Marginalization does not work only through the exclusion of the oppressed from employment, shelter, food, clothing and other conditions of need satisfaction. Nor does it work merely by denying basic legal or social protections; it works as much by making marginalized populations socially invisible, so that privileged group members notice no violence.
The case of killings by Canadian Forces members in Afghanistan is significant. For three years I have run variants of the following question through Google for my first year and second year social justice classes:
How many Aghanistanis have Canadians killed?
Consistently, Google refocuses the question to the top search results which, currently, are the following:
1. Canadian Forces Casualties in Afghanistan (Wikipedia)
2. Coalition Casualties in Afghanistan (also Wikipedia)
3. The Canadian Forces in Afghanistan
and so on. The first reference to Afghanistani casualties only occurs at the 72nd entry, and it does not tell us what proportion of those were killed by Canadians. This has always been the case in the three years we have done this exercise. Finding records of killings by Canadians is difficult, yet there will be records. Minimally they will be in the after-action reports filed after a battle. These are likely to be under-counts, since it is extremely difficult, if not impossible, to predict the flight path and impact of every bullet fired and bomb dropped.
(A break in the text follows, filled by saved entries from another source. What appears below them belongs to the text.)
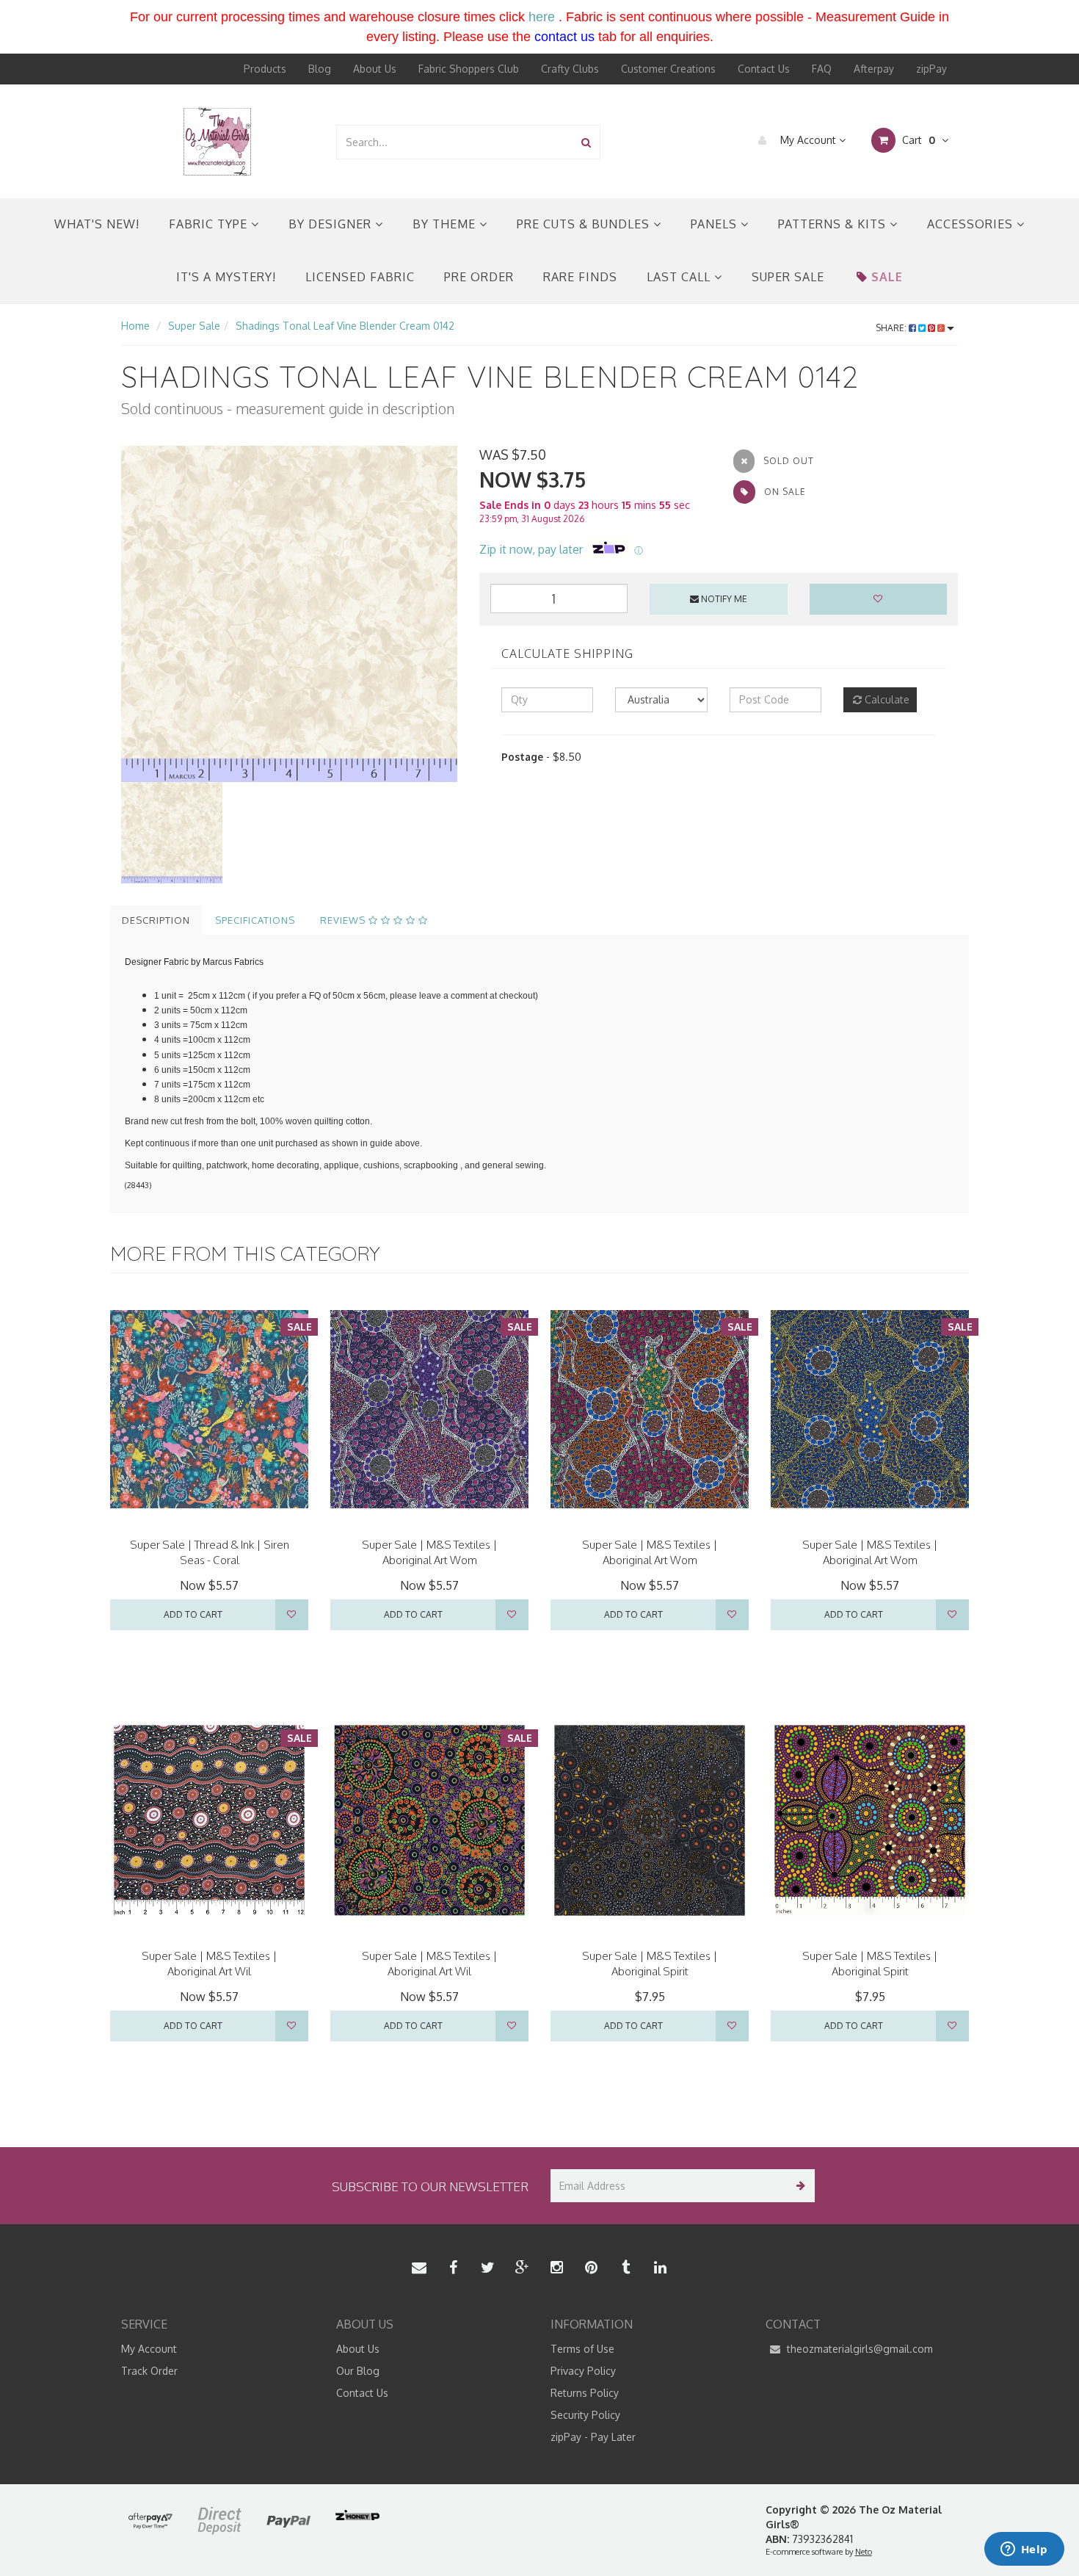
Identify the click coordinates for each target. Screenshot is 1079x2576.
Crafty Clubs (570, 68)
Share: (892, 327)
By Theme (446, 224)
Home (135, 325)
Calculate (885, 699)
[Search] (586, 142)
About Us (374, 68)
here (541, 17)
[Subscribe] (798, 2185)
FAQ (822, 68)
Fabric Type (210, 224)
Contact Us (764, 68)
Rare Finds (580, 276)
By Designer (331, 224)
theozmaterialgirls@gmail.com (858, 2348)
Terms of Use (582, 2348)
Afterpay (874, 68)
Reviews (344, 920)
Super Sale (788, 276)
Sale (887, 276)
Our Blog (357, 2371)
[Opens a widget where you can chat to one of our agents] (1024, 2550)
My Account (808, 140)
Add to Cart (193, 1614)
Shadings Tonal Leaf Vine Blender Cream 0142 (345, 325)
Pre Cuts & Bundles (585, 224)
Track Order (149, 2371)
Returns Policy (585, 2393)
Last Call (680, 276)
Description (156, 920)
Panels (716, 224)
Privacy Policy (583, 2371)
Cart (917, 140)
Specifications (255, 920)
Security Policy (585, 2415)
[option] (289, 614)
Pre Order (479, 276)
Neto (863, 2552)
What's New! (96, 224)
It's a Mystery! (226, 276)
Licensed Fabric (360, 276)
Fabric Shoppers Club (468, 68)
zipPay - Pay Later (593, 2437)
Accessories (972, 224)
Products (265, 68)
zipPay (931, 68)
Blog (319, 68)
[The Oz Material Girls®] (217, 140)
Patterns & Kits (834, 224)
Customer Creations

But some numbers will still be there. Nonetheless, they are not easily discoverable on the web.
Yet Google is flooded with information about Canadian casualties (158 dead). Wikipedia also tells us that 1859 non-fatal injuries were experienced by Canadians up to the end of 2010 (http://en.wikipedia.org/wiki/Canadian_Forces_casualties_in_Afghanistan).
We are required and expected to know how many Canadians have been killed in Afghanistan. We are permitted to know roughly how many have been physically injured. We have less idea of the precise extent of mental trauma among Canadians. But we have no easily accessible information about those we have injured and killed. This is in spite of the fact that we know, anecdotally and in virtue of Canadians fighting successfully in combat, that Canadians have killed both combatants and non-combatants. Sanitized versions of the ‘sacrifices’ of Canadian soldiers are common; It is exceedingly difficult even to notice the deaths of the Afghanistanis. Their lives are not, to use Judith Butler’s important word, grievable – not for Canadians at least.
This invisibility is not an accident, but a common feature of war-making. It is a great deal easier to perpetuate violence when a population is unaware that its violence workers are killing. Marginalization plays a core role by conceptually erasing the relevant population . In effect, its members do not even exist, and so there are no deaths to threaten our conscience.